In response to the subsequent uproar, then-governor Mitt Romney and his secretary of public safety, Ed Flynn, tapped Massachusetts Attorney General Scott Harshbarger to head an investigatory panel, the Governor's Commission on Corrections Reform (GCCR). The final Harshbarger report concluded that Geoghan had been severely harassed at Walpole, where the priest was initially held, and that at Shirley, Geoghan had landed in a vulnerable cell block as a result of officers citing him for unwarranted disciplinary infractions.

The Harshbarger report was ugly, and over the next three years, the DOC's Office of Investigative Services struck officers with 312 charges of misconduct, resulting in the firing of more than 100 guards across the department. Seventy-three officers were found guilty of illegally assaulting convicts, and 98 were found to have participated in illicit sexual misconduct with prisoners. The report also proposed strategies for purging the DOC of rogue guards deemed unwilling to accept the department's heightened standards. The Massachusetts Correction Officers Federated Union (MCOFU) fought hard against the DOC's crusade, directing much of its spite at the woman who Romney chose to spearhead the invigorated state prison reform effort.

From the beginning of her tenure as commissioner, Dennehy clashed with union loyalists intent on maintaining the status quo. Reps from the Massachusetts Correction Officers Federated Union (MCOFU) declined to show up at initial meetings to draft a new department vision statement, and, five months after Dennehy's start, officers hit her with a vote of no confidence.

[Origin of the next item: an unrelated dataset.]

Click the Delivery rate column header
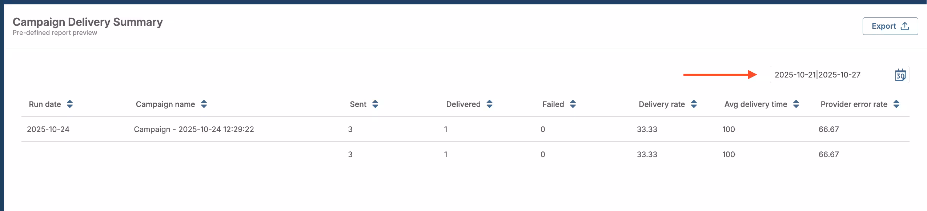The image size is (927, 211). (662, 104)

But in the years that followed, until Governor Patrick replaced her with Harold Clarke in 2007, it got worse: Dennehy reported that her car tires were slashed during one prison visit; union members followed her with an inflatable rat and hired private investigators to pursue her; and an underground officer newsletter caricatured the commissioner performing oral sex.

READ: "Troubled Over Bridgewater," by Chris Faraone
It's no surprise that Dennehy locked ideological horns with the union. MCOFU's then-president Steve Kenneway had just completed a tour in Iraq, where he served at Abu Ghraib as an Army reservist. When the notorious Baghdad prison came under scrutiny for outrageous human-rights violations that were exposed in a series of incriminating pictures, Kenneway publicly defended his military comrades, stating that he never witnessed a single inappropriate interrogation. Dennehy, on the other hand, was tasked in to lead the biggest Massachusetts jail reform initiative in 40 years.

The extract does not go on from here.